- _Given exercise_: Rewrite all of the records below, replacing "Instruction" with "Command" and keeping everything else unchanged.

- _Listing_:
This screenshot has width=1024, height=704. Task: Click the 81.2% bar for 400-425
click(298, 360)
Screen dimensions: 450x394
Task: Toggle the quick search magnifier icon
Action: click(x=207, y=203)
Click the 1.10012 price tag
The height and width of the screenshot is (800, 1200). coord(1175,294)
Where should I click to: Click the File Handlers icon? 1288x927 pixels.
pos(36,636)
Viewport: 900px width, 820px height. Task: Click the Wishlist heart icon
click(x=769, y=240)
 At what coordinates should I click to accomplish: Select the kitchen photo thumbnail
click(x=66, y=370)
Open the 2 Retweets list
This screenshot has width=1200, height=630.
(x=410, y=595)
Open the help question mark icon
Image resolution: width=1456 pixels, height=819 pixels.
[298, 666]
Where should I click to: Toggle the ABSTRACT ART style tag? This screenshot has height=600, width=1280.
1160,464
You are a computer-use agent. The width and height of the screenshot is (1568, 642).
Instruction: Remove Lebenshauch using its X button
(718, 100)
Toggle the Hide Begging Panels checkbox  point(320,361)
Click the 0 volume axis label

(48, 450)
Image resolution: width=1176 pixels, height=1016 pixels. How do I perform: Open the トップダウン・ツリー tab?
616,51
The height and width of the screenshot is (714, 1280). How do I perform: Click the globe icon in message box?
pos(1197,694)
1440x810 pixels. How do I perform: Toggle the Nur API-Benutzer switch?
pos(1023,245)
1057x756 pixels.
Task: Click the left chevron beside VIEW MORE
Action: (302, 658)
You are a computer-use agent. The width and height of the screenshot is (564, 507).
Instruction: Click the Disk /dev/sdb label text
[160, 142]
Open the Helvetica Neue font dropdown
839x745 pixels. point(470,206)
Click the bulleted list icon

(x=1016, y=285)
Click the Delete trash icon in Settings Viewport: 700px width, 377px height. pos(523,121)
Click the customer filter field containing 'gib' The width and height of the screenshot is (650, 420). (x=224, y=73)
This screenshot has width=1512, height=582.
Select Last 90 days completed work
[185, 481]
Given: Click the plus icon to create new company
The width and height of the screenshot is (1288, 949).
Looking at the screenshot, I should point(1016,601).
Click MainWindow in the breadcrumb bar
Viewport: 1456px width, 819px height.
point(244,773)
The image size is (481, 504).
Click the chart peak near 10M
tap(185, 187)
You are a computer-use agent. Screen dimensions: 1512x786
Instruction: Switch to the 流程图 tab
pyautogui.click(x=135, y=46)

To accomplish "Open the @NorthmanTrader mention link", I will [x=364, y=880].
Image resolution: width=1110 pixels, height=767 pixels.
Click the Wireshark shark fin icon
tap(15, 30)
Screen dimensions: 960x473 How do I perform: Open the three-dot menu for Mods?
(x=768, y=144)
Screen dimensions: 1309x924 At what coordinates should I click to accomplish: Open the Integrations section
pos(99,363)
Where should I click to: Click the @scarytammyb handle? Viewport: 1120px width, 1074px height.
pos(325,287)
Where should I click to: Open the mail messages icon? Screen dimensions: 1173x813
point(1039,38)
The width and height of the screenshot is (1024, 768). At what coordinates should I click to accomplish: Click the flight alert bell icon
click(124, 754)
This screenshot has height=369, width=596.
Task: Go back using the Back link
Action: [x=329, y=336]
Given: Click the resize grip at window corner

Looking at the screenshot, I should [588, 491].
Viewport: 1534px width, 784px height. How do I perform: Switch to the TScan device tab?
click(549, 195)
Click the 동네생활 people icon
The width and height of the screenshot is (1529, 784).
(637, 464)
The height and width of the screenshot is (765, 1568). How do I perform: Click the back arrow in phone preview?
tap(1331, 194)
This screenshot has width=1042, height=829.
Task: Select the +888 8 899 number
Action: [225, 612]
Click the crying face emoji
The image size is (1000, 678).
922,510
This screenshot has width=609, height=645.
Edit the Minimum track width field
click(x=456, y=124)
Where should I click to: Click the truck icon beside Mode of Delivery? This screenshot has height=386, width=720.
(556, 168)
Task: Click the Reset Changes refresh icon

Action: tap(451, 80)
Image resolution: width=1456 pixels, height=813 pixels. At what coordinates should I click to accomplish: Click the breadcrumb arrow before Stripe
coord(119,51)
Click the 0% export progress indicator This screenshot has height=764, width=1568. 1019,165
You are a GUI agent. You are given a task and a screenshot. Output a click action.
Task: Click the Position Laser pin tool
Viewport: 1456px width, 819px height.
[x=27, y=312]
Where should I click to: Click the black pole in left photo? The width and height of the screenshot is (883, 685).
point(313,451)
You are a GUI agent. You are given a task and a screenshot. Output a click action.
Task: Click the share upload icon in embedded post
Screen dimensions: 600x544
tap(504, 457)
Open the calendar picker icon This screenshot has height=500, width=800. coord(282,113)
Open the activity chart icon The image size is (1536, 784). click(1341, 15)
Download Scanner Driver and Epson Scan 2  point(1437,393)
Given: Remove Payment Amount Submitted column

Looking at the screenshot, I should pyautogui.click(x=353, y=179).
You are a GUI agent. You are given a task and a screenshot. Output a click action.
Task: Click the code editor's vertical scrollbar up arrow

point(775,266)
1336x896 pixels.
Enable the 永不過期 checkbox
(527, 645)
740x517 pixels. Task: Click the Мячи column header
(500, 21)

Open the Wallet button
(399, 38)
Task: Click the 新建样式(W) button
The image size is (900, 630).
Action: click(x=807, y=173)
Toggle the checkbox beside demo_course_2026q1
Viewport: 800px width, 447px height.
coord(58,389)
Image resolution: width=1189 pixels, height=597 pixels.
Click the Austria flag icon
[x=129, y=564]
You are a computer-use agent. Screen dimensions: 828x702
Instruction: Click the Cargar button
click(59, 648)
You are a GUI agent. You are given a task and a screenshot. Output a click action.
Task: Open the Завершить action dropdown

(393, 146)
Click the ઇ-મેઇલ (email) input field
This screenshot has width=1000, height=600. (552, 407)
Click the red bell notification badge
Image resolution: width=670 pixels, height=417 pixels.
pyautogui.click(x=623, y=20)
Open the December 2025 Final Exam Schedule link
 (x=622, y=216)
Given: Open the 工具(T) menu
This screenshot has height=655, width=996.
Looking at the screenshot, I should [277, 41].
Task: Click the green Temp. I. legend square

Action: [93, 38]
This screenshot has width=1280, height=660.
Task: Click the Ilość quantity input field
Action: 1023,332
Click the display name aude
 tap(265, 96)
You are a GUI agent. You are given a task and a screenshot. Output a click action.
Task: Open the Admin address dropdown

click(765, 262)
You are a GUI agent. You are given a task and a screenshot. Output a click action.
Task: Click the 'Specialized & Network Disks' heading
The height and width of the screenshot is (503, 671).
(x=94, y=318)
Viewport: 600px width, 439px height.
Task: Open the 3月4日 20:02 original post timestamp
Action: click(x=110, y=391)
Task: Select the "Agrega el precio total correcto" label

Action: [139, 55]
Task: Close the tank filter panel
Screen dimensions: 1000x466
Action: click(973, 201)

- _Correct response_:
This screenshot has width=1024, height=704. Task: Click the 81.2% bar for 400-425
click(298, 360)
Screen dimensions: 450x394
Task: Toggle the quick search magnifier icon
Action: click(x=207, y=203)
Click the 1.10012 price tag
The height and width of the screenshot is (800, 1200). coord(1175,294)
Where should I click to: Click the File Handlers icon? 1288x927 pixels.
pos(36,636)
Viewport: 900px width, 820px height. Task: Click the Wishlist heart icon
click(x=769, y=240)
 At what coordinates should I click to accomplish: Select the kitchen photo thumbnail
click(x=66, y=370)
Open the 2 Retweets list
This screenshot has width=1200, height=630.
(x=410, y=595)
Open the help question mark icon
Image resolution: width=1456 pixels, height=819 pixels.
[298, 666]
Where should I click to: Toggle the ABSTRACT ART style tag? This screenshot has height=600, width=1280.
1160,464
You are a computer-use agent. The width and height of the screenshot is (1568, 642).
Command: Remove Lebenshauch using its X button
(718, 100)
Toggle the Hide Begging Panels checkbox  point(320,361)
Click the 0 volume axis label

(48, 450)
Image resolution: width=1176 pixels, height=1016 pixels. How do I perform: Open the トップダウン・ツリー tab?
616,51
The height and width of the screenshot is (714, 1280). How do I perform: Click the globe icon in message box?
pos(1197,694)
1440x810 pixels. How do I perform: Toggle the Nur API-Benutzer switch?
pos(1023,245)
1057x756 pixels.
Task: Click the left chevron beside VIEW MORE
Action: (302, 658)
You are a computer-use agent. The width and height of the screenshot is (564, 507).
Command: Click the Disk /dev/sdb label text
[160, 142]
Open the Helvetica Neue font dropdown
839x745 pixels. point(470,206)
Click the bulleted list icon

(x=1016, y=285)
Click the Delete trash icon in Settings Viewport: 700px width, 377px height. pos(523,121)
Click the customer filter field containing 'gib' The width and height of the screenshot is (650, 420). (x=224, y=73)
This screenshot has width=1512, height=582.
Select Last 90 days completed work
[185, 481]
Given: Click the plus icon to create new company
The width and height of the screenshot is (1288, 949).
Looking at the screenshot, I should point(1016,601).
Click MainWindow in the breadcrumb bar
Viewport: 1456px width, 819px height.
point(244,773)
The image size is (481, 504).
Click the chart peak near 10M
tap(185, 187)
You are a computer-use agent. Screen dimensions: 1512x786
Command: Switch to the 流程图 tab
pyautogui.click(x=135, y=46)

To accomplish "Open the @NorthmanTrader mention link", I will [x=364, y=880].
Image resolution: width=1110 pixels, height=767 pixels.
Click the Wireshark shark fin icon
tap(15, 30)
Screen dimensions: 960x473 How do I perform: Open the three-dot menu for Mods?
(x=768, y=144)
Screen dimensions: 1309x924 At what coordinates should I click to accomplish: Open the Integrations section
pos(99,363)
Where should I click to: Click the @scarytammyb handle? Viewport: 1120px width, 1074px height.
pos(325,287)
Where should I click to: Open the mail messages icon? Screen dimensions: 1173x813
point(1039,38)
The width and height of the screenshot is (1024, 768). At what coordinates should I click to accomplish: Click the flight alert bell icon
click(124, 754)
This screenshot has height=369, width=596.
Task: Go back using the Back link
Action: [x=329, y=336]
Given: Click the resize grip at window corner

Looking at the screenshot, I should [588, 491].
Viewport: 1534px width, 784px height. How do I perform: Switch to the TScan device tab?
click(549, 195)
Click the 동네생활 people icon
The width and height of the screenshot is (1529, 784).
(637, 464)
The height and width of the screenshot is (765, 1568). How do I perform: Click the back arrow in phone preview?
tap(1331, 194)
This screenshot has width=1042, height=829.
Task: Select the +888 8 899 number
Action: [225, 612]
Click the crying face emoji
The image size is (1000, 678).
922,510
This screenshot has width=609, height=645.
Edit the Minimum track width field
click(x=456, y=124)
Where should I click to: Click the truck icon beside Mode of Delivery? This screenshot has height=386, width=720.
(556, 168)
Task: Click the Reset Changes refresh icon

Action: tap(451, 80)
Image resolution: width=1456 pixels, height=813 pixels. At what coordinates should I click to accomplish: Click the breadcrumb arrow before Stripe
coord(119,51)
Click the 0% export progress indicator This screenshot has height=764, width=1568. 1019,165
You are a GUI agent. You are given a task and a screenshot. Output a click action.
Task: Click the Position Laser pin tool
Viewport: 1456px width, 819px height.
[x=27, y=312]
Where should I click to: Click the black pole in left photo? The width and height of the screenshot is (883, 685).
point(313,451)
You are a GUI agent. You are given a task and a screenshot. Output a click action.
Task: Click the share upload icon in embedded post
Screen dimensions: 600x544
tap(504, 457)
Open the calendar picker icon This screenshot has height=500, width=800. coord(282,113)
Open the activity chart icon The image size is (1536, 784). click(1341, 15)
Download Scanner Driver and Epson Scan 2  point(1437,393)
Given: Remove Payment Amount Submitted column

Looking at the screenshot, I should pyautogui.click(x=353, y=179).
You are a GUI agent. You are given a task and a screenshot. Output a click action.
Task: Click the code editor's vertical scrollbar up arrow

point(775,266)
1336x896 pixels.
Enable the 永不過期 checkbox
(527, 645)
740x517 pixels. Task: Click the Мячи column header
(500, 21)

Open the Wallet button
(399, 38)
Task: Click the 新建样式(W) button
The image size is (900, 630).
Action: click(x=807, y=173)
Toggle the checkbox beside demo_course_2026q1
Viewport: 800px width, 447px height.
coord(58,389)
Image resolution: width=1189 pixels, height=597 pixels.
Click the Austria flag icon
[x=129, y=564]
You are a computer-use agent. Screen dimensions: 828x702
Command: Click the Cargar button
click(59, 648)
You are a GUI agent. You are given a task and a screenshot. Output a click action.
Task: Open the Завершить action dropdown

(393, 146)
Click the ઇ-મેઇલ (email) input field
This screenshot has width=1000, height=600. (552, 407)
Click the red bell notification badge
Image resolution: width=670 pixels, height=417 pixels.
pyautogui.click(x=623, y=20)
Open the December 2025 Final Exam Schedule link
 (x=622, y=216)
Given: Open the 工具(T) menu
This screenshot has height=655, width=996.
Looking at the screenshot, I should [277, 41].
Task: Click the green Temp. I. legend square

Action: [93, 38]
This screenshot has width=1280, height=660.
Task: Click the Ilość quantity input field
Action: 1023,332
Click the display name aude
 tap(265, 96)
You are a GUI agent. You are given a task and a screenshot. Output a click action.
Task: Open the Admin address dropdown

click(765, 262)
You are a GUI agent. You are given a task and a screenshot. Output a click action.
Task: Click the 'Specialized & Network Disks' heading
The height and width of the screenshot is (503, 671).
(x=94, y=318)
Viewport: 600px width, 439px height.
Task: Open the 3月4日 20:02 original post timestamp
Action: click(x=110, y=391)
Task: Select the "Agrega el precio total correcto" label

Action: [139, 55]
Task: Close the tank filter panel
Screen dimensions: 1000x466
Action: click(973, 201)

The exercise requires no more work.